Not that one has to agree with this characterization of much of the early Christian movement. Definitions, as well as histories, are written by the victors.

What has caught my attention over the past couple of days, however, is the necessity for a kind of picking and choosing in one’s spiritual life that is not heresy, just accepting human limitations. It’s the same sort of picking and choosing that a poet does in order to write a sestina, which requires a pattern of six words shifting in position across six stanzas of six lines each. The poet has to choose six words on which the changes of the poem will be rung. It’s a highly complex form of a game all humans, until recently, have known how to play, the game at the root of all games: Limitation for the Sake of Freedom.

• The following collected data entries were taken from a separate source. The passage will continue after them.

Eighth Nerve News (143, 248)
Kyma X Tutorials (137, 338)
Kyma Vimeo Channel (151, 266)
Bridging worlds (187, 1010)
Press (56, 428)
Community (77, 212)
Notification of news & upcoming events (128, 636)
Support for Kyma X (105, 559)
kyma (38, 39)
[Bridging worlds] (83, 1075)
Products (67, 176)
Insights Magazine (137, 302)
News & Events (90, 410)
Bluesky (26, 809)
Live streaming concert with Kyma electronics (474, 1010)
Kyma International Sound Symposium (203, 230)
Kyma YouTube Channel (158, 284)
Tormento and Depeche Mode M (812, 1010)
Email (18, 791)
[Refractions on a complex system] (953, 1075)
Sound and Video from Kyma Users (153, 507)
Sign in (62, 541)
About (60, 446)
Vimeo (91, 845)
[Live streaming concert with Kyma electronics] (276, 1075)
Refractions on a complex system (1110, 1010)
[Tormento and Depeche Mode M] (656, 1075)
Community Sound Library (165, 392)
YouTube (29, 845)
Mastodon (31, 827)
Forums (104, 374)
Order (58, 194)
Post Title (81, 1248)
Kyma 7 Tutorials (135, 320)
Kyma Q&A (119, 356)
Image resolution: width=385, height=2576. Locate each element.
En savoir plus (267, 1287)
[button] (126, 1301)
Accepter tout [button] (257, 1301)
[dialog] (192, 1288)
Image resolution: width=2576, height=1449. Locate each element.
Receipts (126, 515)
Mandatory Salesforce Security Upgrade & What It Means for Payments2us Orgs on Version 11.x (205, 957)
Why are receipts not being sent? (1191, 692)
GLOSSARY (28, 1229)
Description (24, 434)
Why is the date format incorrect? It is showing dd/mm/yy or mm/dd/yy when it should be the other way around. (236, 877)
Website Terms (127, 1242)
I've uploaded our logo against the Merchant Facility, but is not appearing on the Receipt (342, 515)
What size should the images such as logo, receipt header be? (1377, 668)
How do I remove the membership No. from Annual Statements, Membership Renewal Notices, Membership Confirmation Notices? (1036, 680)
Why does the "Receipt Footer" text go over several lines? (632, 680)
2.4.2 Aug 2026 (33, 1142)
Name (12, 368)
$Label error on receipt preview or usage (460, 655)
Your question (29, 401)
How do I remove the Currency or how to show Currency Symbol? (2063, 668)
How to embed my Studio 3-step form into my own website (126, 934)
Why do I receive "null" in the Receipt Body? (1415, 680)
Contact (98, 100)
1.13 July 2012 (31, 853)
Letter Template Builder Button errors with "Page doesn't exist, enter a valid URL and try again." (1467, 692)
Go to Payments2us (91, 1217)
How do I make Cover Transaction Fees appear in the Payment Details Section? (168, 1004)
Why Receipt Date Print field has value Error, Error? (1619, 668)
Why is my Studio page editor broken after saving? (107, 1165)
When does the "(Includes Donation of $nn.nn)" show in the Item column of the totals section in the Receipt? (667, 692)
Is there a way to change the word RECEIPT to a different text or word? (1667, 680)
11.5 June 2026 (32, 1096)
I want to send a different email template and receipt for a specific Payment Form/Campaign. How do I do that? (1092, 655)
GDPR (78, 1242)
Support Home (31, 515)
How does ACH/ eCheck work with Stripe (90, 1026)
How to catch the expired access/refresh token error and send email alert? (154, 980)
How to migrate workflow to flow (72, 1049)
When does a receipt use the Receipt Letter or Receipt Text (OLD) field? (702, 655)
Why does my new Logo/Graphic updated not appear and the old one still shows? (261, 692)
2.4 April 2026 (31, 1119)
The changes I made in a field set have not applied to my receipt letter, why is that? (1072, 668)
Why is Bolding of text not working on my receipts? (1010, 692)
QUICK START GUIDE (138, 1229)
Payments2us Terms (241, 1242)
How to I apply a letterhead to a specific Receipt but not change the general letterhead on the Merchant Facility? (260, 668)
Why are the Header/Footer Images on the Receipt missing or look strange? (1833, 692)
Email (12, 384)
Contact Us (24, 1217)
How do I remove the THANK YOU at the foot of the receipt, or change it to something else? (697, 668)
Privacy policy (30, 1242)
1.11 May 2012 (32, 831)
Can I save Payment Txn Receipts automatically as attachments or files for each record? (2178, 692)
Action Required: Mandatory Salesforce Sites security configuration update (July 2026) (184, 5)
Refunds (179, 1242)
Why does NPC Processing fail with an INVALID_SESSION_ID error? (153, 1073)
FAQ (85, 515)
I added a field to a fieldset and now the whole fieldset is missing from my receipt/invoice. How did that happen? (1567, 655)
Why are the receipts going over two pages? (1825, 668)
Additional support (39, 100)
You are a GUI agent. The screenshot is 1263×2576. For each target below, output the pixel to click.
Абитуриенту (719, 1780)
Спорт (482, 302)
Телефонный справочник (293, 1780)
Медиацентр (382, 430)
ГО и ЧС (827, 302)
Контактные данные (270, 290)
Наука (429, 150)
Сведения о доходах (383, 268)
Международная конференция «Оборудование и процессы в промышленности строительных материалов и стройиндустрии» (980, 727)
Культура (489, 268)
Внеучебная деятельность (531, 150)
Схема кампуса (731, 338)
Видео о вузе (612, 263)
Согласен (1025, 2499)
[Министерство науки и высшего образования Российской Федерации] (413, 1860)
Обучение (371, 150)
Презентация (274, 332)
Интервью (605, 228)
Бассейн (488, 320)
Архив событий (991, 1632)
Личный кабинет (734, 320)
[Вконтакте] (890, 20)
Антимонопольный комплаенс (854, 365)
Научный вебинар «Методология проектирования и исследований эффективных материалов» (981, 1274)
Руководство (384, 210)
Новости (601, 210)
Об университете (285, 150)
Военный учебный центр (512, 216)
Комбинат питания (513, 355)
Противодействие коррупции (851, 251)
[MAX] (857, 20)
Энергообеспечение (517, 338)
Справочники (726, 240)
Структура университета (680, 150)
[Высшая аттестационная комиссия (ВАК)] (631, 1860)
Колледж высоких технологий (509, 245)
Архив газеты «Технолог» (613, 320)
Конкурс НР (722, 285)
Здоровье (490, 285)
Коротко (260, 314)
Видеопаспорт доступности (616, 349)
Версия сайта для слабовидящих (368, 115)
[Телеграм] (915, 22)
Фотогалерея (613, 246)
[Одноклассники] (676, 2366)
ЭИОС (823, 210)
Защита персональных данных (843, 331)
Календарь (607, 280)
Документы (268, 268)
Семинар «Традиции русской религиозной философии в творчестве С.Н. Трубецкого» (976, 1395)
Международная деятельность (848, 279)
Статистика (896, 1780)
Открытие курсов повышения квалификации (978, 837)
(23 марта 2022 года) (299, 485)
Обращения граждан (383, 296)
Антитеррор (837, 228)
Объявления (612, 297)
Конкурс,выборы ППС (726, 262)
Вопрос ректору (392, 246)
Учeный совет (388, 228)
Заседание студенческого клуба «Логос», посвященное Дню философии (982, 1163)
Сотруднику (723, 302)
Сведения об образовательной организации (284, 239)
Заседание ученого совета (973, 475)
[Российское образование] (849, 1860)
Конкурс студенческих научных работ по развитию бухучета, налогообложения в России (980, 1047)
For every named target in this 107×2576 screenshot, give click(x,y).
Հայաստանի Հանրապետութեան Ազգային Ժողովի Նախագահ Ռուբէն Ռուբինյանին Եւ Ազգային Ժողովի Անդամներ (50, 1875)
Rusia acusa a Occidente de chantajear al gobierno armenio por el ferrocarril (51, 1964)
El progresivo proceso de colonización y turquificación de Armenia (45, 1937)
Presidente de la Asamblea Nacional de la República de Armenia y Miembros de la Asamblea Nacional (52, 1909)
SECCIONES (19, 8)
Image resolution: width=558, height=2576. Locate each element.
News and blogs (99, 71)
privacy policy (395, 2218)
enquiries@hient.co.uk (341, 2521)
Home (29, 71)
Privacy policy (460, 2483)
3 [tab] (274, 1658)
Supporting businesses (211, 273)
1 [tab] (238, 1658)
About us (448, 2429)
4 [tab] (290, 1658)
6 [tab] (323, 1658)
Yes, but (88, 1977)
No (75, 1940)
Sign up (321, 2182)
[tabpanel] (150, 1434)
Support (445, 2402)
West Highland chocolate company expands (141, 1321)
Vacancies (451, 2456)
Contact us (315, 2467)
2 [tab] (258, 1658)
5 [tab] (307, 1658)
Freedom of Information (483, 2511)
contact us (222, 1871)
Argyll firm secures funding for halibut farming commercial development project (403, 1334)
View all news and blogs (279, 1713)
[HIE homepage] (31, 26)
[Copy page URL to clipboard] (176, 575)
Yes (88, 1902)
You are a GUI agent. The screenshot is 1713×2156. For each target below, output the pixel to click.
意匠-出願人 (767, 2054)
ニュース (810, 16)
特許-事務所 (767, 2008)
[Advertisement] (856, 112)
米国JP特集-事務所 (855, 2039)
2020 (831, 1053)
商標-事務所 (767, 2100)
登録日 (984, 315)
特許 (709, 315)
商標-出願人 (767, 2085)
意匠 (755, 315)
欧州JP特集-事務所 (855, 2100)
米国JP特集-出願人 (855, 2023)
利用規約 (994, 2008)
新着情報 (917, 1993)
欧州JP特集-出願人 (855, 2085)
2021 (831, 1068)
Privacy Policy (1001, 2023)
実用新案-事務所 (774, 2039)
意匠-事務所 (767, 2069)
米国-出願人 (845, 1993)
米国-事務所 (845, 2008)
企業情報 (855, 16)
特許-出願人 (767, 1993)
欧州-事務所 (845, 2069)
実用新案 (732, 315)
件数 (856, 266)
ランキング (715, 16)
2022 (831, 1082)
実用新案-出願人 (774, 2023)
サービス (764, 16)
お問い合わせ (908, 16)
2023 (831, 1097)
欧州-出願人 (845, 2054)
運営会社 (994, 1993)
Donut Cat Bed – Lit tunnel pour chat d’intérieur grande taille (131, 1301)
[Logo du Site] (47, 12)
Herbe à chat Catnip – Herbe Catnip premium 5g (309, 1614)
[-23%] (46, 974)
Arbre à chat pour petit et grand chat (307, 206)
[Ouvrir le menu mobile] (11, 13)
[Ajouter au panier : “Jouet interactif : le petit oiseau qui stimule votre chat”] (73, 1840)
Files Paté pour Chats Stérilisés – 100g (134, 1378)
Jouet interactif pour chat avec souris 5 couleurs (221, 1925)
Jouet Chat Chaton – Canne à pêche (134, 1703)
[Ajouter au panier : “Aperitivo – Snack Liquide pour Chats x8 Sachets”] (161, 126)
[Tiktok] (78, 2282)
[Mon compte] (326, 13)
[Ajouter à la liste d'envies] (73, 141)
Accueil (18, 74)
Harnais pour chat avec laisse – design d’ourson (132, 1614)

I have come back to the Church, specifically the Episcopal Church, and to Christianity generally, after some ten years of experimenting with alternatives. I would be lying if I said that I have not learned a great deal from exploring Tibetan Buddhism, ceremonial magic, Wicca, Druidry, and various kinds of Neopaganism. I have, and I’m starting to see how much of what I’ve learned can illuminate the tradition I grew up with and have come home to. But on a practical level, I can’t really be a Wiccan-Buddhist-Anglican-Druid-Magician (with a full-time day job), any more than you can write a sestina with ten key words instead of six. There aren’t enough hours in the day, and besides, I’d be evading the rules of the game.

The game of limitation says that a sonnet has fourteen lines, a sestina six key words, a musical scale eight notes, four bases on the diamond, no touching the ball with your hands. If you don’t accept the seemingly arbitrary limitations, you aren’t playing the game. And the object of the game is to see what you can do within the limitations. Think of Shakespeare, Mozart, and your own personal heroes in the arts or sport or science and what they did with freely accepted limitations like blank verse, sonnet form, and the Western musical scale. On the other hand, anyone with a minimum competence can pick up those rules and play with them, write poems, compose songs, practice shooting hoops.

I can view being an Episcopalian, an Anglican Christian in the U.S.A., as a happenstance derived from my place and time of birth and the events of my childhood, or I can view it as a freely accepted creative limitation. Within that structure, I can dabble in all manner of theory and practice across the spectrum of Christian tradition–labyrinths or Ignatian meditation, centering prayer and the Rosary, the Rhineland mystics, the desert fathers and mothers, Henri Nouwen or Thomas Merton–or I can accept another creative limitation. I can accept that I don’t have time, energy, or brain cells to learn everything there is to know about every Christian tradition and practice, and I can stick to those that have resonated with me consistently for decades: The Showings of Julian of Norwich. The Rule of St. Benedict. The medieval mystics of England, Julian’s contemporaries, such as the author of The Cloud of Unknowing. Saying the Daily Office. Keeping a journal as a form of meditation. Writing in general, fiction, poetry, journal, or public blogging, as a form of meditation, digestion, lectio divina.

I shall string up my net across the court, pick up my racket, and wait for God to serve the ball.